Seria normal imaginar que um game do tipo tivesse sido idealizado por uma equipe de profissionais com uma grande experiência no ramo. A realidade passa longe disso. O irlandês Brendan Greene é o responsável pela façanha. E a parte mais engraçada dessa história toda é que nem ele parece acreditar em seu atual sucesso.

"É surreal, eu não esperava por isso. É insano, eu não sei o que pensar. Apenas tento manter os pés no chão e vou pensar nisso com calma quando eu terminar o jogo. Eu só consigo ficar feliz por as pessoas terem gostado do game," disse Greene em entrevista exclusiva para o UOL Jogos durante o Brasil Game Show.

Não, você não leu errado: "PUBG" ainda precisa ser finalizado. Atualmente o jogo está em versão de acesso antecipado.
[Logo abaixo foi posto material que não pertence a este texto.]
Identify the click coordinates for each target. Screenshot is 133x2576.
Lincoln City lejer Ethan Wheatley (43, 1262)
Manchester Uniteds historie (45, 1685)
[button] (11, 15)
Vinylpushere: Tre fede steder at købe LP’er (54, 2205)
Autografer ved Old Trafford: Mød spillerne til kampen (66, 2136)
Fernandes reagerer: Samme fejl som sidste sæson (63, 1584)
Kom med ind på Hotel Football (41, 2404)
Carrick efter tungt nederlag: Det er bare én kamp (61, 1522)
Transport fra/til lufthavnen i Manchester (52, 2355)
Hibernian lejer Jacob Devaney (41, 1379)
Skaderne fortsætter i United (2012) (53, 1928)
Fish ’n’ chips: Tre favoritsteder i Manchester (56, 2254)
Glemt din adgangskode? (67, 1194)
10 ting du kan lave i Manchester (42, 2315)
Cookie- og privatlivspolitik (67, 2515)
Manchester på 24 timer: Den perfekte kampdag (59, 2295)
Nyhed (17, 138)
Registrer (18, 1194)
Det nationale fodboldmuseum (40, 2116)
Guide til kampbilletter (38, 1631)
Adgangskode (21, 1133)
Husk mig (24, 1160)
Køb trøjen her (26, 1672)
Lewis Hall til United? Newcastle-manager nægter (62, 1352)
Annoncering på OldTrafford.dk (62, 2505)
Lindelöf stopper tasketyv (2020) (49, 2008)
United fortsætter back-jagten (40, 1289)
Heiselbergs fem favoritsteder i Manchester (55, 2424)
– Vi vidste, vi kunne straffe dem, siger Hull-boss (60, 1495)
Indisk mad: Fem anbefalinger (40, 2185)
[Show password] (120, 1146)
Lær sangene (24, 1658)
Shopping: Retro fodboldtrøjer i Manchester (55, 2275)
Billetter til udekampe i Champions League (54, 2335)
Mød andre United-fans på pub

A previsão é que até o final do ano ele seja lançado e, para isso, cerca de 120 pessoas trabalham nele no momento.

Divulgação/Bluehole
Imagem: Divulgação/Bluehole

Um cara "normal"

A ascensão extremamente rápida de Greene lembra a de outro personagem da indústria de games: Markus "Notch" Persson, o multimilionário criador de "Minecraft". A história de ambos é similar, uma vez que, sozinhos, criaram os conceitos de games que viraram "sucessos instantâneos".

A comparação, porém, termina aí. Greene passa longe do perfil ostentador de Notch - sua humildade, por exemplo, permite que ele diga que não se considera "um bom programador". Perguntado sobre qual é a diferença entre o Brendan que morava no Brasil - ele viveu em Varginha (MG) por seis anos, tendo criado "PlayerUnknown's Battlegrounds" durante sua estadia - e o Brendan de hoje, ele se limita a dizer, em meio a risadas, que "hoje bebe vinhos mais caros".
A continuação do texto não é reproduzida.